* EXERCISE DESCRIPTION
Send back the line that contains "540x296 pixels." and all lines following it through the end of the data below, exactly, omitting pictures.

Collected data
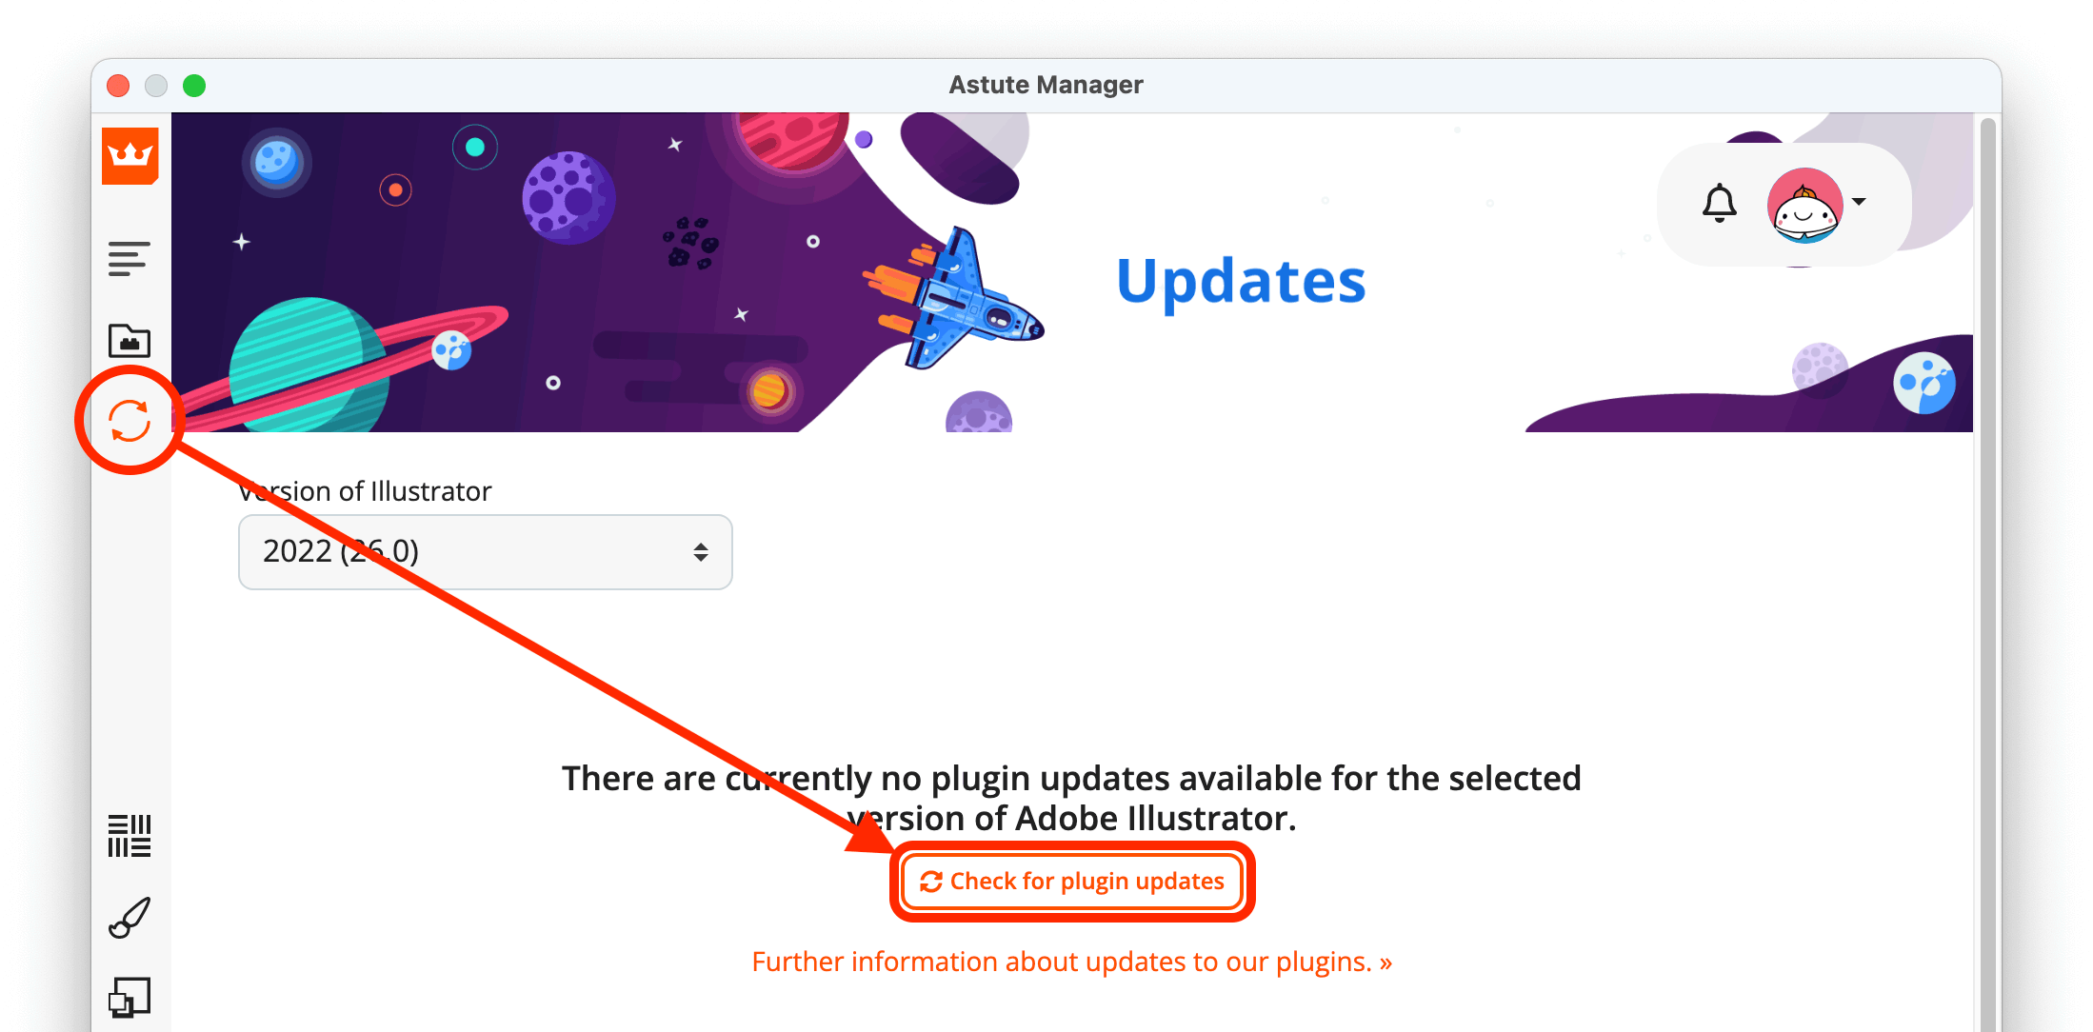Viewport: 2093px width, 1032px height.
Task: Open Further information about updates link
Action: coord(1071,963)
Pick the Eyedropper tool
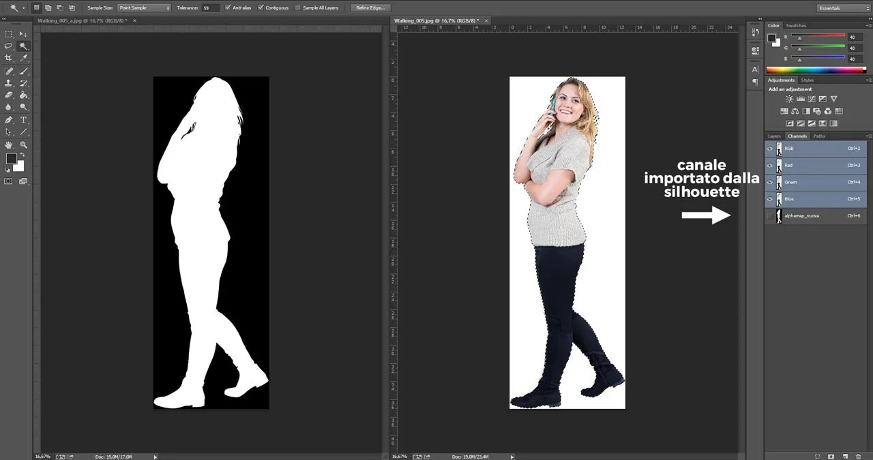Image resolution: width=873 pixels, height=460 pixels. (x=24, y=59)
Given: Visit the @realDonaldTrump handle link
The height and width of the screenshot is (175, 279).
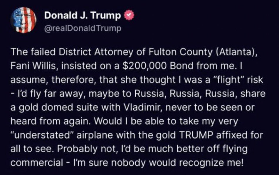Looking at the screenshot, I should pyautogui.click(x=83, y=28).
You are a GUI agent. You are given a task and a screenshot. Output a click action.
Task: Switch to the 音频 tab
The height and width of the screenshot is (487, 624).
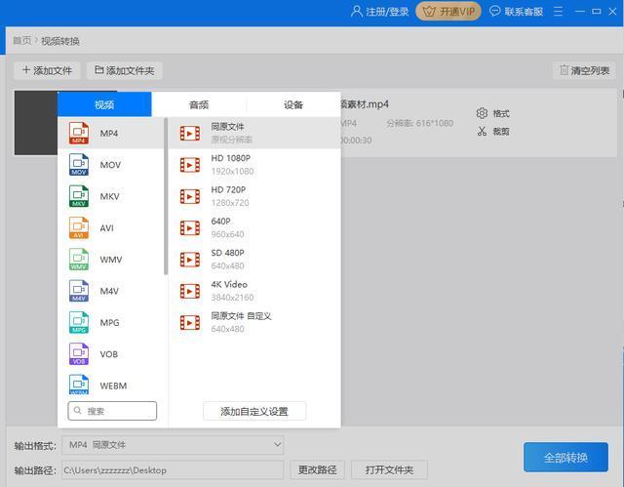(x=199, y=104)
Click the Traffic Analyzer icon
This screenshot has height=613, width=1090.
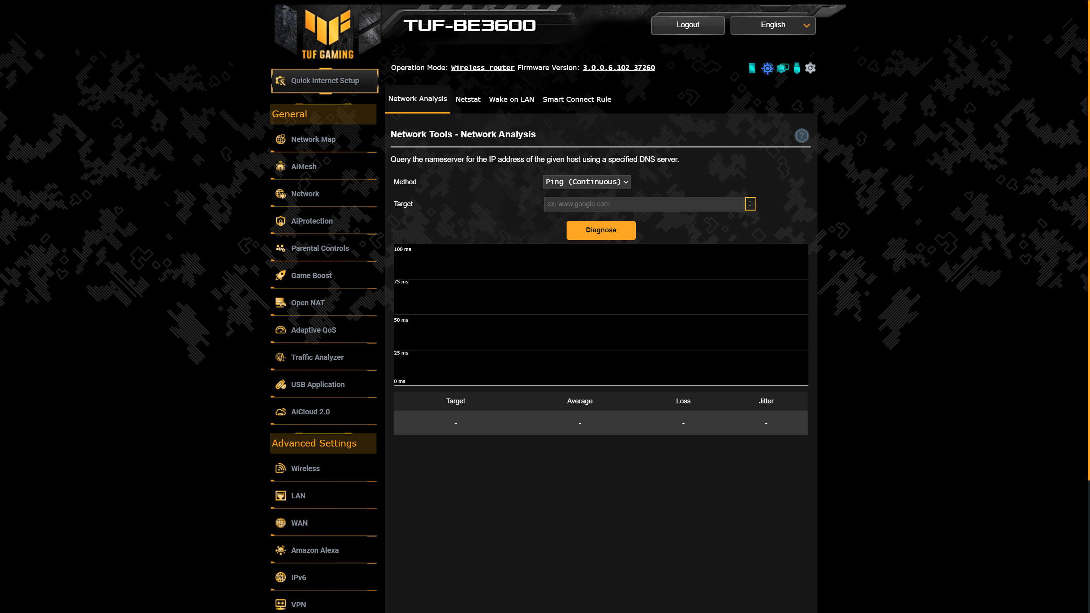coord(281,357)
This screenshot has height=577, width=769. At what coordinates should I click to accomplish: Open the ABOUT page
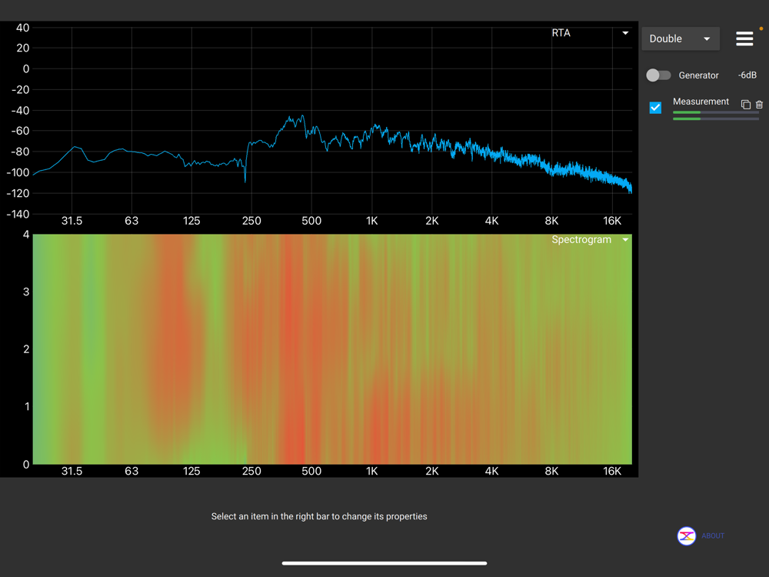tap(713, 536)
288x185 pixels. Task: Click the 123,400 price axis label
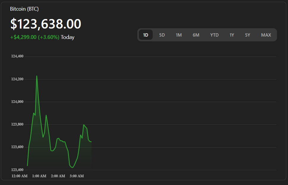point(17,170)
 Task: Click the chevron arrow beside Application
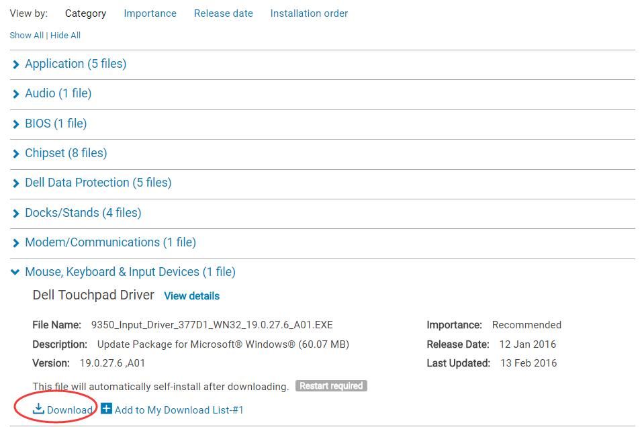pos(16,64)
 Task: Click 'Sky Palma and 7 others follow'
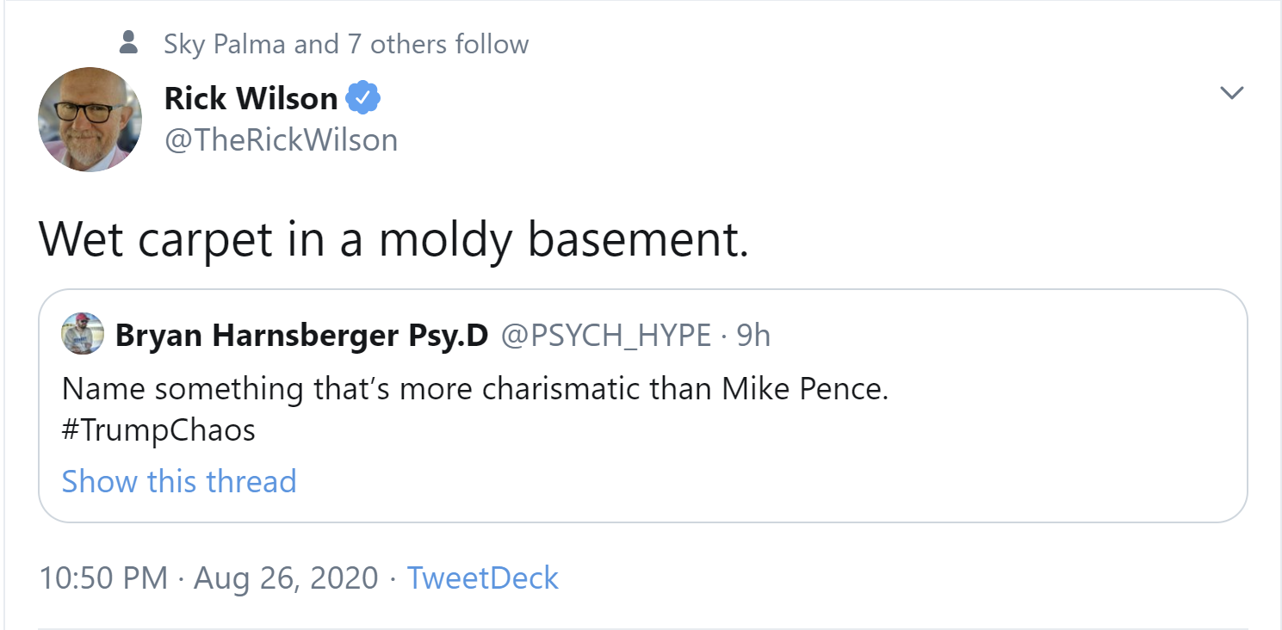click(x=346, y=44)
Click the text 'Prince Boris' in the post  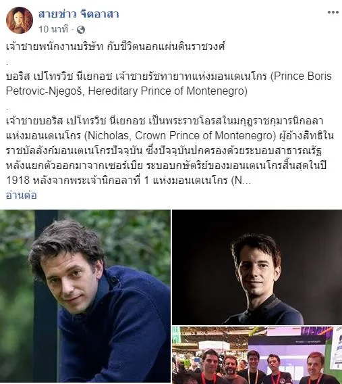(302, 76)
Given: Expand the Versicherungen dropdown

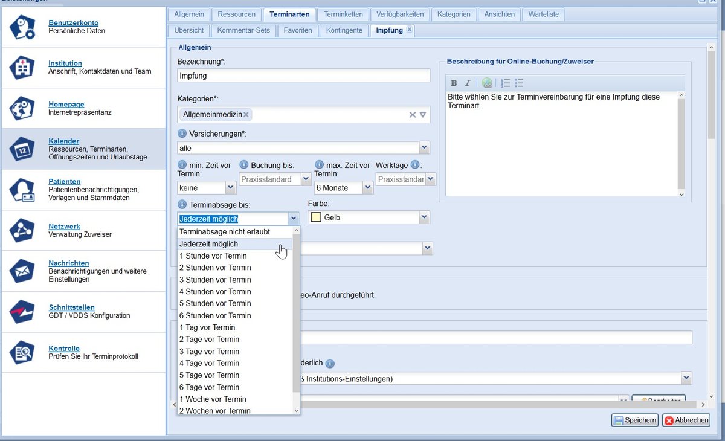Looking at the screenshot, I should (x=424, y=147).
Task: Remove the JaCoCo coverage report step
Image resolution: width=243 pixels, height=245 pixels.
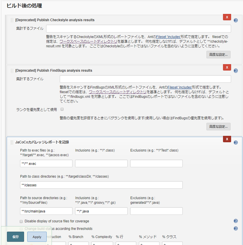Action: 227,139
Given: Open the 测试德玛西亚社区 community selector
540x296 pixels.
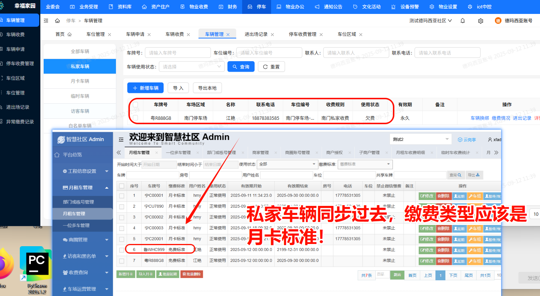Looking at the screenshot, I should [x=430, y=21].
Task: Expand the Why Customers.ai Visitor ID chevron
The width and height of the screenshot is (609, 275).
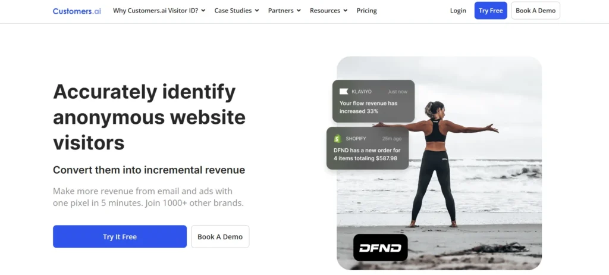Action: [x=203, y=11]
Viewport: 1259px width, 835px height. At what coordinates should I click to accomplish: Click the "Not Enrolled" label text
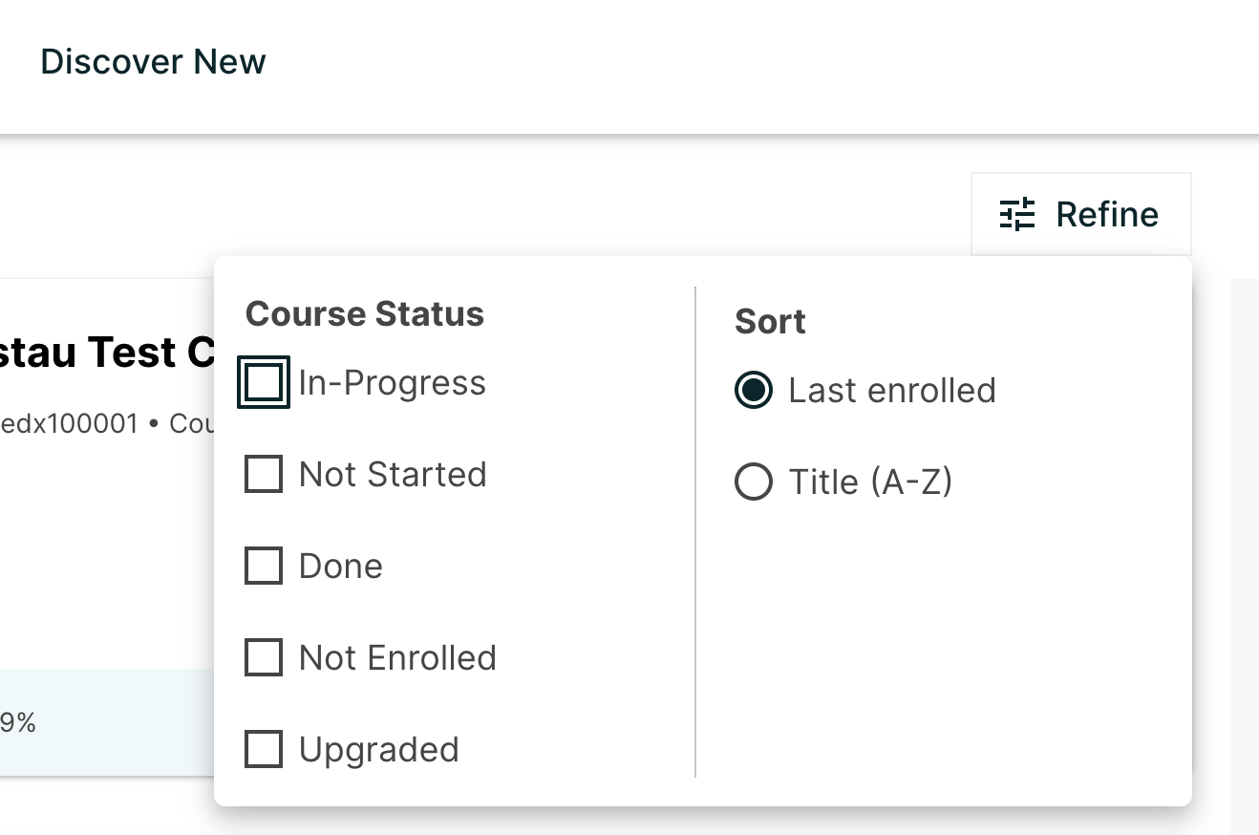coord(397,658)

* EXERCISE OUTPUT
540x296 pixels.
Looking at the screenshot, I should [x=430, y=21].
Task: Expand the Why Customers.ai Visitor ID chevron
The width and height of the screenshot is (609, 275).
Action: [x=203, y=11]
Viewport: 1259px width, 835px height. At what coordinates should I click to accomplish: Click the "Not Enrolled" label text
coord(397,658)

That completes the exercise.